Minister of Education, Santia Bradshaw (left), operates a teleoperated robot while Principal (ag) at the Erdiston Teachers’ Training College, Dr. Ramona Archer-Bradshaw (centre) and Parliamentary Secretary in the Ministry of Education, Senator Dr. Romel Springer (right) and other Ministry officials look on. (C. Pitt/BGIS)

Minister of Education, Technological and Vocational Training, Santia Bradshaw, has announced her Ministry will be introducing a robotics and coding programme within schools at the start of the upcoming academic year.

She made the announcement at a press briefing to mark the arrival of the first set of robotics kits to be used in this programme.  It was held this morning at her Ministry’s office at Elsie Payne Complex, Constitution Road, St. Michael.

Minister Bradshaw said it was part of Government’s thrust to reform the education system into one that provides children with the foundation to better function in a technology-driven world.

“Why robotics?  The world as we know it is changing…. According to the 2016 Future of Jobs Report by the World Economic Forum, approximately 65 per cent of who enter school in that year will work in jobs which do not currently exist. These jobs will be based on and enhanced by the use of technology.

“If our students are to be competent and assist Barbados in regaining a sustainable economic development path, it is imperative that the education system prepare them to not only manipulate and utilise the technology, but more importantly, participate in its development.”

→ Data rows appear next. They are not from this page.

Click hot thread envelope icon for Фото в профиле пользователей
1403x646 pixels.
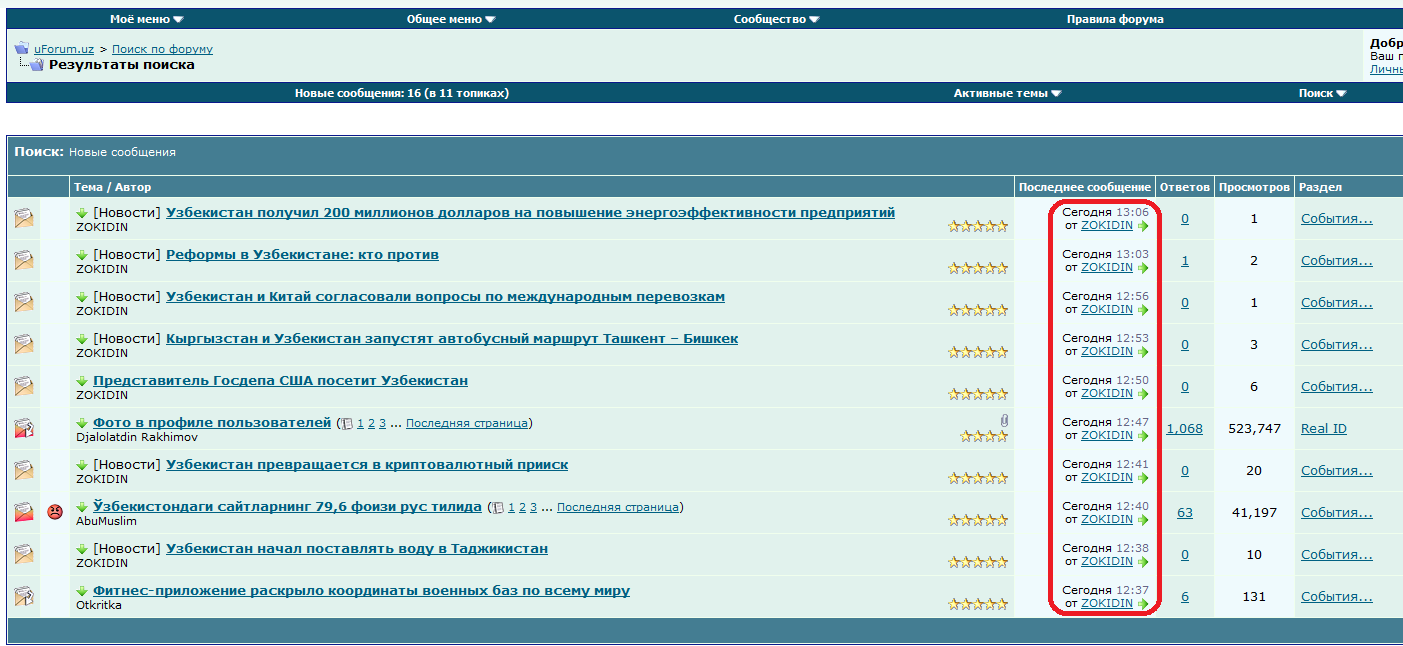click(x=24, y=428)
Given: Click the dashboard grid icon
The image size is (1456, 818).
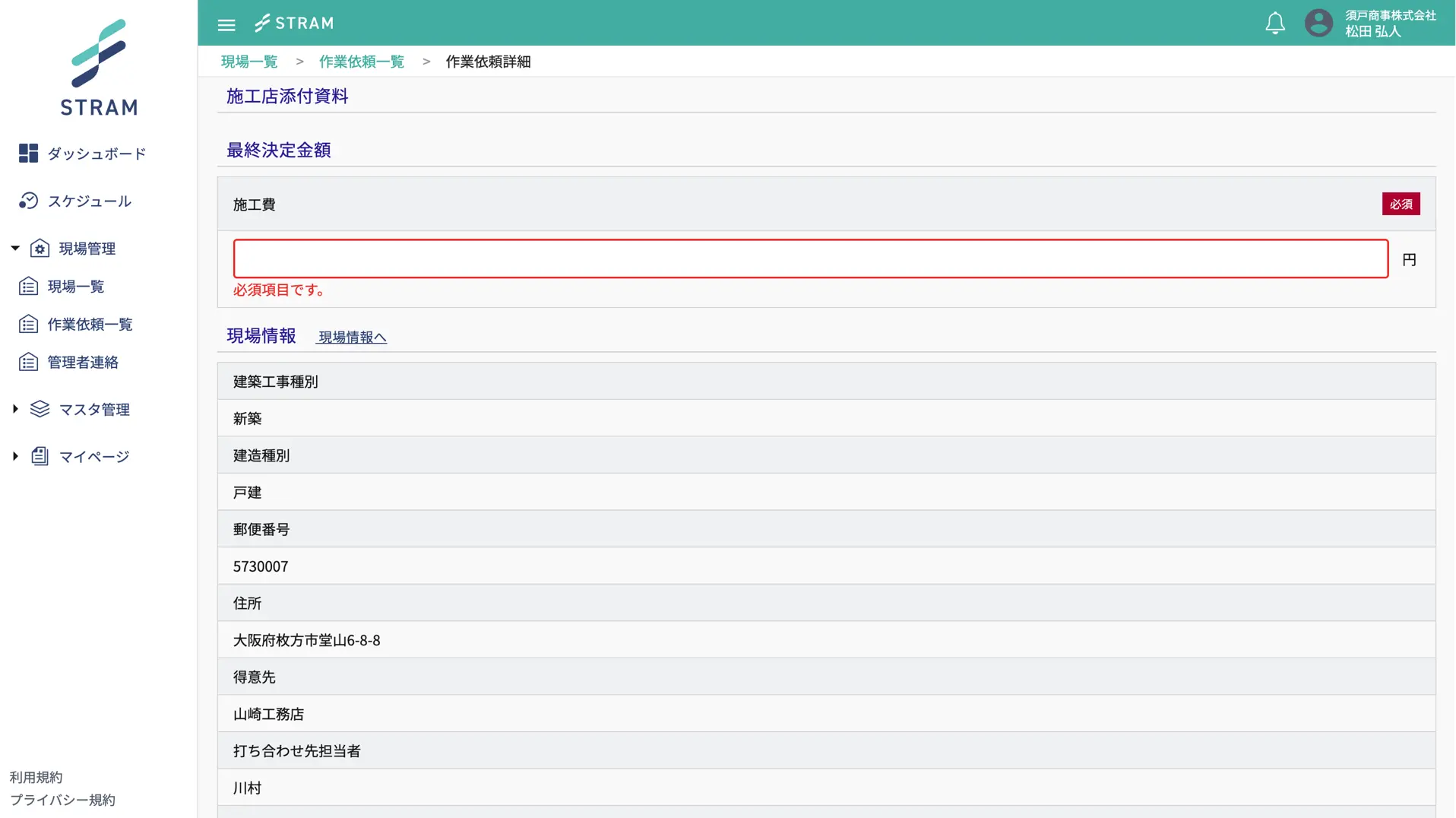Looking at the screenshot, I should click(28, 154).
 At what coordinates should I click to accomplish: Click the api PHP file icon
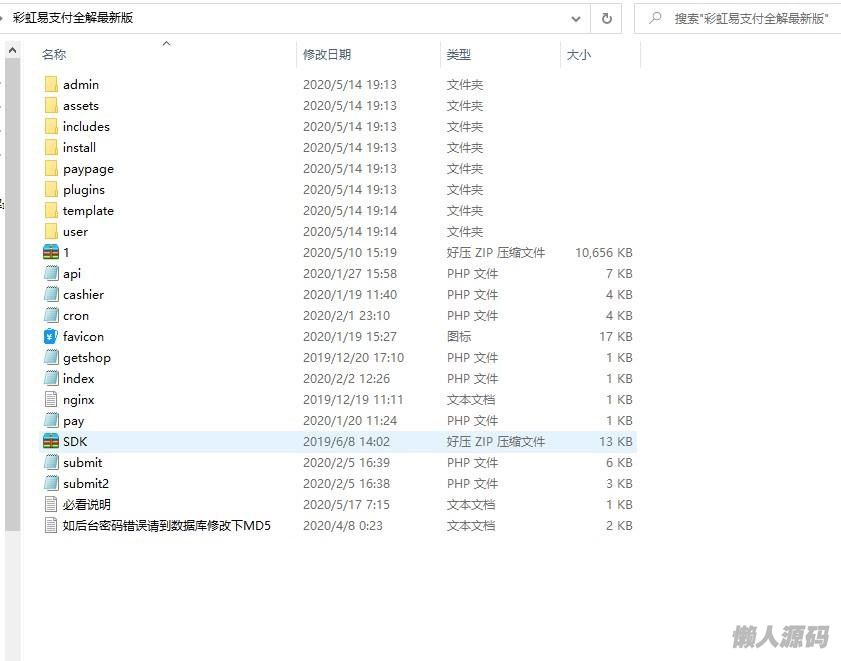pyautogui.click(x=51, y=273)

The Education Minister stated that Government believes students would greatly benefit from this programme, in that robotics and coding help to improve their vision of science, mathematics and engineering, problem-solving skills, and promote innovation, among other things.

Ms. Bradshaw said the programme “will be implemented by formalising timetable contact hours for [the] early developmental stage and through extra-curricular clubs”, as a means of ensuring that all children have access to the lessons.

She revealed that the Ministry was in “the final stages” of developing a draft curriculum for students aged seven to 14 in this subject area. However, she noted they were still welcoming stakeholder input, including that of parents and students.

“We’re also aligning the upper secondary curriculum with the national objectives, and discussions are presently ongoing with CXC, and TVET … to identify and procure any additional resources at the schools to support the curriculum,” the Minister added.

With regard to the 1,128 robotics kits procured, Ms. Bradshaw explained that they were “initially part of a pilot project, which was led by the Ministry of Education, in conjunction with the Erdiston Teachers’ Training College, which would have resulted in over 140 teachers being trained, and 2,602 students, across 50 schools at the nursery, primary and secondary levels, participating in robotics training at their respective schools”.

The Education Minister continued: “With additional resources becoming available at the end of the last financial year at the end of March, the Cabinet of Barbados agreed to the procurement of an additional 4,785 kits, and a further allocation of BDS$1.6 million. This would allow to now increase the number of students and teachers who could participate in the programme for the start of the September term, which would allow us to have 16, 508 students being able to have access to these kits.

“The total investment in this project to date is BDS$2.7 million, and Government remains committed, funds permitting, to the expansion of the programme to all schools over the course of the next few months.”